The 311th is a training squadron, and just last week it graduated its latest batch of seven Viper student pilots, who will now go on to operational flying units. The graduates are the most recent accomplishment for the squadron, which was first activated in 1942. Its pilots flew across the Pacific Theater and in the Korean War before being redesignated as a training squadron at Luke Air Force Base, Arizona in 1970. It has been inactivated and reactivated a few times since then before finally being reactivated in its current form at Holloman in 2014.
The 311th is just one unit among so many other Air Force squadrons that have been reactivated, inactivated, reformed and redesignated over the branch’s nearly 75-year history, each with their own unique emblem. Look up “air force squadron emblems” on Google images and you’ll get a feast of them. There is the deactivated 609th Special Operations Squadron, which featured the Roadrunner from Looney Tunes aiming some kind of firearm while standing on a bomb with an expression of complete serenity on his face. Then there is the deactivated 95th Fighter Squadron, whose emblem featured a skeleton sporting a top hat, monocle and bow tie. And we can’t leave out the emblem of the 152nd Fighter Squadron, which features Sylvester from Looney Tunes painting tiger stripes on his butt while riding a rocket into the sky.

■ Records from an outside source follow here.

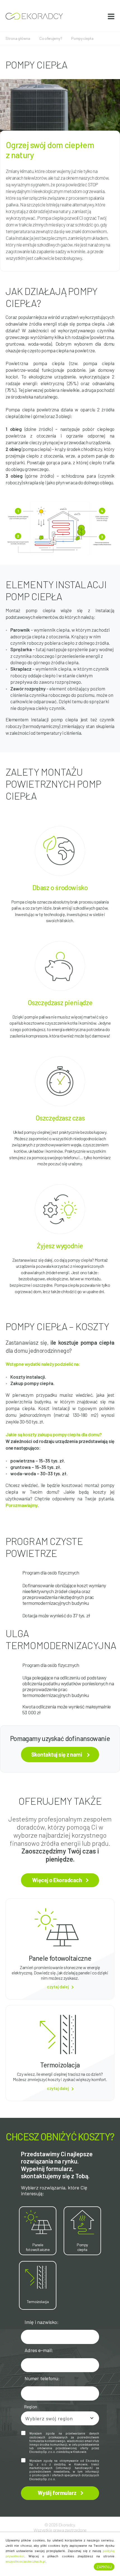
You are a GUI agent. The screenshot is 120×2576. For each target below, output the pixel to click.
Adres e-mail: (39, 2350)
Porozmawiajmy (22, 1505)
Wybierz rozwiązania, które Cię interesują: (54, 2191)
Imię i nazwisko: (42, 2322)
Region (30, 2406)
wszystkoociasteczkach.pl (25, 2561)
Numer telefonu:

Though some emblems are more serious than others, the tradition of silly unit emblems and mascots goes back at least as far as World War II, when airmen painted half-naked women and cartoon characters on the noses of their death-dealing war machines. Some folks dove deep into analyzing what nose art means on warbirds, particularly when the subjects are women. For example, anthropology professor Kent Wayland wrote in 2014 that when a WWII airplane was characterized as a woman by its nose art, it implied a relationship between the usually-male aviators and the aircraft.
“The more the airplane becomes an entity with which one has a relationship, the less salient its role as destroyer of bodies and buildings becomes,” Wayland wrote. “This reframing is clearest … in the case of the plane named after Paul Tibbets’ mother, the Enola Gay,” the plane which dropped the first atomic bomb used in warfare on Hiroshima, Japan.

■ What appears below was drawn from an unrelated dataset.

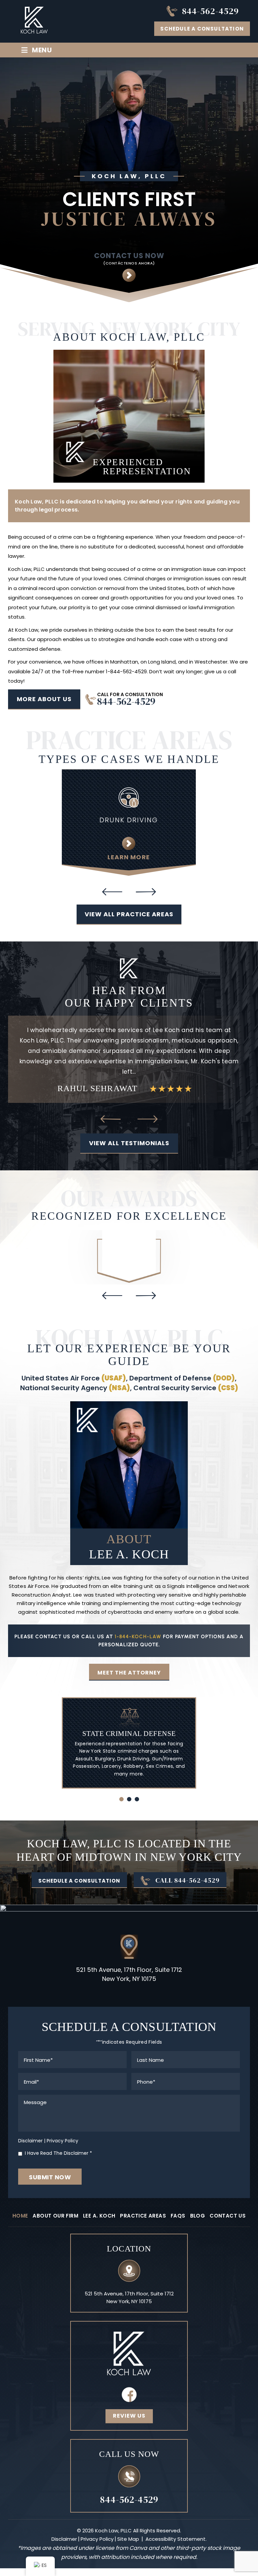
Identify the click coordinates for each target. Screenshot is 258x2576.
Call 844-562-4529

“The story of the war itself in some ways [becomes] the story of the relationship between the aircrews and their ‘women,’” Wayland continued. “The foregrounding of this relationship helps overcome the potential stigma of war’s violence, which recedes into the background.”
Whether or not aviators today build a similar relationship with Sylvester the cat or a top hat-wearing skeleton is unclear, but the emblem images definitely evoke camaraderie and levity, which no doubt lightens the load of airborne warfare. I mean, who can look at a snake made out of bullets like the one on the 311th’s emblem without smiling a little?